Task directions:
Reproduce, from the lines below, exactly the stretch that begins at the line containing "Image resolution: width=863, height=2576." and ends at the line containing "Amura Broker: Correduría", both included.

Data for review:

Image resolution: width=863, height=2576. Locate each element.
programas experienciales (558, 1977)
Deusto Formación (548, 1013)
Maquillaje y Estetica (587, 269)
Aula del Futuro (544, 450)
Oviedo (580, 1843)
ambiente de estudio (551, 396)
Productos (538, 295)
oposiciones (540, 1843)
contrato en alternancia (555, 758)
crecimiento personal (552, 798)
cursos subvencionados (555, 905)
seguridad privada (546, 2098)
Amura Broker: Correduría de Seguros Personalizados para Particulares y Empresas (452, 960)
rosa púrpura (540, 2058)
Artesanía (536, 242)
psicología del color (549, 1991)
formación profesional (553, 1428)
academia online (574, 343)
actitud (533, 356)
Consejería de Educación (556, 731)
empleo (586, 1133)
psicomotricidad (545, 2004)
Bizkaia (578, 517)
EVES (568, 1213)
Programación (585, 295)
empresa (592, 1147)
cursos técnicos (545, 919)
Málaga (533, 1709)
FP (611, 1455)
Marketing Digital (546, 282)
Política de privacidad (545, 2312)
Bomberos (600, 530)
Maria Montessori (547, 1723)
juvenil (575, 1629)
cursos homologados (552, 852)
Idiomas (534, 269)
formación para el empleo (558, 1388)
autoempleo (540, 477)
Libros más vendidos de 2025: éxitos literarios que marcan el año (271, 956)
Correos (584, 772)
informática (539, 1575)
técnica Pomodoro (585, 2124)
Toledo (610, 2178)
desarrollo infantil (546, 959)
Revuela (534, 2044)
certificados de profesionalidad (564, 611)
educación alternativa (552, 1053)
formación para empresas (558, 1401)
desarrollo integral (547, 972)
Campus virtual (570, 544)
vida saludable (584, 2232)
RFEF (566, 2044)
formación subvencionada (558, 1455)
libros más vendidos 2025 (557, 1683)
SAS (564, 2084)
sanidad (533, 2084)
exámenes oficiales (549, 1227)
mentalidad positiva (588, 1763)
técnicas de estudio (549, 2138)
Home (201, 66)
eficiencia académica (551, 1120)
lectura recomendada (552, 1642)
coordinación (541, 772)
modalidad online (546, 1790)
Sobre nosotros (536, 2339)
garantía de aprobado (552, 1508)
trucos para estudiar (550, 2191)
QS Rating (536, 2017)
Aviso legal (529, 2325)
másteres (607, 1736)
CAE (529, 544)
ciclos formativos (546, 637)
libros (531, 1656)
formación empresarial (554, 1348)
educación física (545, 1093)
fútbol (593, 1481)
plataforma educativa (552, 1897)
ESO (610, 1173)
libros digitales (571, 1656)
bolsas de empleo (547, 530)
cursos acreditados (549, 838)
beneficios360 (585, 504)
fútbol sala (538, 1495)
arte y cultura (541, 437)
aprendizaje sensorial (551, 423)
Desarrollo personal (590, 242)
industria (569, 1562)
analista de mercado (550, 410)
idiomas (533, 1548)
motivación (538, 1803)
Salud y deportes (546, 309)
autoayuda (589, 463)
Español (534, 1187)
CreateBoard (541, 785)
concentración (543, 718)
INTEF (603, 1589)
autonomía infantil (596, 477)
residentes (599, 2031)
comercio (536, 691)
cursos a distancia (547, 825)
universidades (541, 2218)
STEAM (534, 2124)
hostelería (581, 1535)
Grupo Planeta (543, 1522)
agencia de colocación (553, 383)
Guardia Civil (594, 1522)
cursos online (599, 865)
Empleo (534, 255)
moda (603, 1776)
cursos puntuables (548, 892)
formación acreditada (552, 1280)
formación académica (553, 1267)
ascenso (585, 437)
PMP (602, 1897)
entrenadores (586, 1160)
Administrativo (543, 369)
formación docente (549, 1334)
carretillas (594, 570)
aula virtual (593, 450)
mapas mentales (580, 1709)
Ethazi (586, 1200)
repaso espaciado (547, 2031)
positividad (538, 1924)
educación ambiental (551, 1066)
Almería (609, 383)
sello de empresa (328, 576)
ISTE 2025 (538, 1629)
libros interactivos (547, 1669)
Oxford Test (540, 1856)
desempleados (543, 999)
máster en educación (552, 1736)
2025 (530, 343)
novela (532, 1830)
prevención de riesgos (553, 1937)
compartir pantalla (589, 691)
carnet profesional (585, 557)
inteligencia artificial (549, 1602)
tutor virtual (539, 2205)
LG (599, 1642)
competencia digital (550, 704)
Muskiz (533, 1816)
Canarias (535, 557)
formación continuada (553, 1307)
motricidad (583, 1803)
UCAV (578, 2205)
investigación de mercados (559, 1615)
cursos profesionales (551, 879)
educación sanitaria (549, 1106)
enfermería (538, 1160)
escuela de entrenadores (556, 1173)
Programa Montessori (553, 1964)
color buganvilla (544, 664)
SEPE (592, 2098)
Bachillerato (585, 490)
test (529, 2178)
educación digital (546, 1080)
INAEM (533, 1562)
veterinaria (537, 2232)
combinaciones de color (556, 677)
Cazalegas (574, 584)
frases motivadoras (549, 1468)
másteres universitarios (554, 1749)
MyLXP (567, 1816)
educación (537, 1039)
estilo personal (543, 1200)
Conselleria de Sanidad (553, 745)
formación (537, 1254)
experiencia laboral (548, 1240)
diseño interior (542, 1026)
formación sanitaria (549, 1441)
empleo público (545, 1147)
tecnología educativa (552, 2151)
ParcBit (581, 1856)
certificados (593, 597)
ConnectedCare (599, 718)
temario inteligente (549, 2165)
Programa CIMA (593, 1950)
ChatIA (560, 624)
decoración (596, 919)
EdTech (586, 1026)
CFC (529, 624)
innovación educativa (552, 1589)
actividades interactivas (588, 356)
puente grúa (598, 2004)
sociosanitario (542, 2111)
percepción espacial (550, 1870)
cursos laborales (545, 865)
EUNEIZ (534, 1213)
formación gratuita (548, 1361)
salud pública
* * *
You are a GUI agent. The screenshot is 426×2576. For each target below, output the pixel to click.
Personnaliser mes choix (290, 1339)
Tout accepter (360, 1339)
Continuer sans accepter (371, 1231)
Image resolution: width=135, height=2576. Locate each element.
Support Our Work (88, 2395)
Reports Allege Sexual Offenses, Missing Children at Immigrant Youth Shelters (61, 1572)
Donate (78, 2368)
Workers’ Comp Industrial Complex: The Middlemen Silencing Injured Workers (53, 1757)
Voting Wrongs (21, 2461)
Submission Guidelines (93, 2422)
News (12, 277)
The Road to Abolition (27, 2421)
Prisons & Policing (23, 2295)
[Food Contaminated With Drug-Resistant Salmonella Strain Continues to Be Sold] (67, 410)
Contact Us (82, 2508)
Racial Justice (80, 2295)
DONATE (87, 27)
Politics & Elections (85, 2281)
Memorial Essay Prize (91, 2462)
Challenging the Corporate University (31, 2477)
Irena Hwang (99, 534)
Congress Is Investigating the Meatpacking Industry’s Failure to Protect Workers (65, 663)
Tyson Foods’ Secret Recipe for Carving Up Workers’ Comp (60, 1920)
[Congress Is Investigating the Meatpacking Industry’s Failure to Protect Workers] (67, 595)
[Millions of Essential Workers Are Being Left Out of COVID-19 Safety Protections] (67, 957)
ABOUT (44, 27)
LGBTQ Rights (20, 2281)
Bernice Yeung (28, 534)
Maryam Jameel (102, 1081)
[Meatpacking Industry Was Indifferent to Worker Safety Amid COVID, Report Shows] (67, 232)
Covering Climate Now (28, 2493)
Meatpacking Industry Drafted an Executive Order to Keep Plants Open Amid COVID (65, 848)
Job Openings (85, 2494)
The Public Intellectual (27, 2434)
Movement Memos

Task result:
Image resolution: width=863, height=2576. Locate each element.
programas experienciales (558, 1977)
Deusto Formación (548, 1013)
Maquillaje y Estetica (587, 269)
Aula del Futuro (544, 450)
Oviedo (580, 1843)
ambiente de estudio (551, 396)
Productos (538, 295)
oposiciones (540, 1843)
contrato en alternancia (555, 758)
crecimiento personal (552, 798)
cursos subvencionados (555, 905)
seguridad privada (546, 2098)
Amura Broker: Correduría de Seguros Personalizados para Particulares y Empresas (452, 960)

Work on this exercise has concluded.